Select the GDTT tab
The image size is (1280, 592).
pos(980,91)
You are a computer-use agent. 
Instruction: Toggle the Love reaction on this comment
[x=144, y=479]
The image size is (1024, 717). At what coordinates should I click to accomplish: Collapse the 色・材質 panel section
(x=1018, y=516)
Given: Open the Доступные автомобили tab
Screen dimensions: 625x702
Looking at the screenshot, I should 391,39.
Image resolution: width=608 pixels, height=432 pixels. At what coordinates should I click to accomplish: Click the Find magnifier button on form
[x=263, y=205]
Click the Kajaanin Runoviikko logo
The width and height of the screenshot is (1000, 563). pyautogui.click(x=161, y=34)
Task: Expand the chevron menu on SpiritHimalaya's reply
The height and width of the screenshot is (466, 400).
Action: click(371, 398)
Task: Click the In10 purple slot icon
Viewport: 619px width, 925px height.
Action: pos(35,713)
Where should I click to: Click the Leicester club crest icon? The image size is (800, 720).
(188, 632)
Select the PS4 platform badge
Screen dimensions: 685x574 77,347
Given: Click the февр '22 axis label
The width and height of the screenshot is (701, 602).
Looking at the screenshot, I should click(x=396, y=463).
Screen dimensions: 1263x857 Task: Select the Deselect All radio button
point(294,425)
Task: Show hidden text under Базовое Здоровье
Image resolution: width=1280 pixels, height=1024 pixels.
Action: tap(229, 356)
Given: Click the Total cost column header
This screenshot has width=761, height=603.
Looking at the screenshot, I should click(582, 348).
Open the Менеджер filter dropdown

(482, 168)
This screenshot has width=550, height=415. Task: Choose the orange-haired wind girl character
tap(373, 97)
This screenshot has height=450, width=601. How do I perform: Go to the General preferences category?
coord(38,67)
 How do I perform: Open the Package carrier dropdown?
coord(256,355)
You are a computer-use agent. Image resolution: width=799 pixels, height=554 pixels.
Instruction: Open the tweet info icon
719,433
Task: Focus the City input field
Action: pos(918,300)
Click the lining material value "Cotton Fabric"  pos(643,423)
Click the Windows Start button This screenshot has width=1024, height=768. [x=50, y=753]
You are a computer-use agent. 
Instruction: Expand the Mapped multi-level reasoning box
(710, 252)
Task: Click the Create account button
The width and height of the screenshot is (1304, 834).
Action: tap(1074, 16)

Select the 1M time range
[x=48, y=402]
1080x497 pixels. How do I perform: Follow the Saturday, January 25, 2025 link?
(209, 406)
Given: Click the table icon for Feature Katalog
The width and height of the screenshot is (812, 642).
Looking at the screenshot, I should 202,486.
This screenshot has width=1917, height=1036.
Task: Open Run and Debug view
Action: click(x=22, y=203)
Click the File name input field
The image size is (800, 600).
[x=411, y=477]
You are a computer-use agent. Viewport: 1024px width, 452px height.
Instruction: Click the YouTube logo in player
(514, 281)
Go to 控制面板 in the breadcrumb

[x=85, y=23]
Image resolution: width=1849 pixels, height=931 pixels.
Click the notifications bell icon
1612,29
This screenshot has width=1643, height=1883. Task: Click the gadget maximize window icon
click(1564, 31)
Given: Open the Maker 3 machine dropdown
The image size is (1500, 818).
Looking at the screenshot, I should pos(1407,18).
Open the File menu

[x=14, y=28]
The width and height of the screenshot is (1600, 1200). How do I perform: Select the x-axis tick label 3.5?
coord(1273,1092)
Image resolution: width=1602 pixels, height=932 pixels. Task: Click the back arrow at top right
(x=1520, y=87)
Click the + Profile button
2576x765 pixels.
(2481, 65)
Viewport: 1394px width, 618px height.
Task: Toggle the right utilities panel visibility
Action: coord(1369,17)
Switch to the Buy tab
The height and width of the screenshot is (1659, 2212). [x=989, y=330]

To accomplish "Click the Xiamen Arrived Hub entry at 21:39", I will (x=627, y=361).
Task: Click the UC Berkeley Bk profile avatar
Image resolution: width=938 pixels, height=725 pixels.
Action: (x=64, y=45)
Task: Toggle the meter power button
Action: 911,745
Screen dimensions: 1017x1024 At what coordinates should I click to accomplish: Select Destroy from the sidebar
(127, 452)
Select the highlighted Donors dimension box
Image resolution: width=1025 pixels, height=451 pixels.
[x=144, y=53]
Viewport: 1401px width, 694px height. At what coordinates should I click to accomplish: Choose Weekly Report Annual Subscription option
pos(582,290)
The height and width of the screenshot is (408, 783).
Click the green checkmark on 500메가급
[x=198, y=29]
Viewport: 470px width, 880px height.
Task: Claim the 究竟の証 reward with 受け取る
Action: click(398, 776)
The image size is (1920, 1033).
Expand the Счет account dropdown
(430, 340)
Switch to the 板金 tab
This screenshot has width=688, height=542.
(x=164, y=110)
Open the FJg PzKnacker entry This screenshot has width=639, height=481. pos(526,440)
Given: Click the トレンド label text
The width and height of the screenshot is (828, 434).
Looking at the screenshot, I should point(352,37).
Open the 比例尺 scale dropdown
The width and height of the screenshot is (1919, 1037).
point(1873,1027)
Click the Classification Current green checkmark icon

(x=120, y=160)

++++

• YOUR OBJECTIVE
Precisely the lines between those holding "The width and height of the screenshot is (1304, 834)." and "Given: Click the table", inclusive, are to be reproduced from the listing above, with nothing added.

• ANSWER FOR THIS EXERCISE
The width and height of the screenshot is (1304, 834).
Action: tap(1074, 16)

Select the 1M time range
[x=48, y=402]
1080x497 pixels. How do I perform: Follow the Saturday, January 25, 2025 link?
(209, 406)
Given: Click the table icon for Feature Katalog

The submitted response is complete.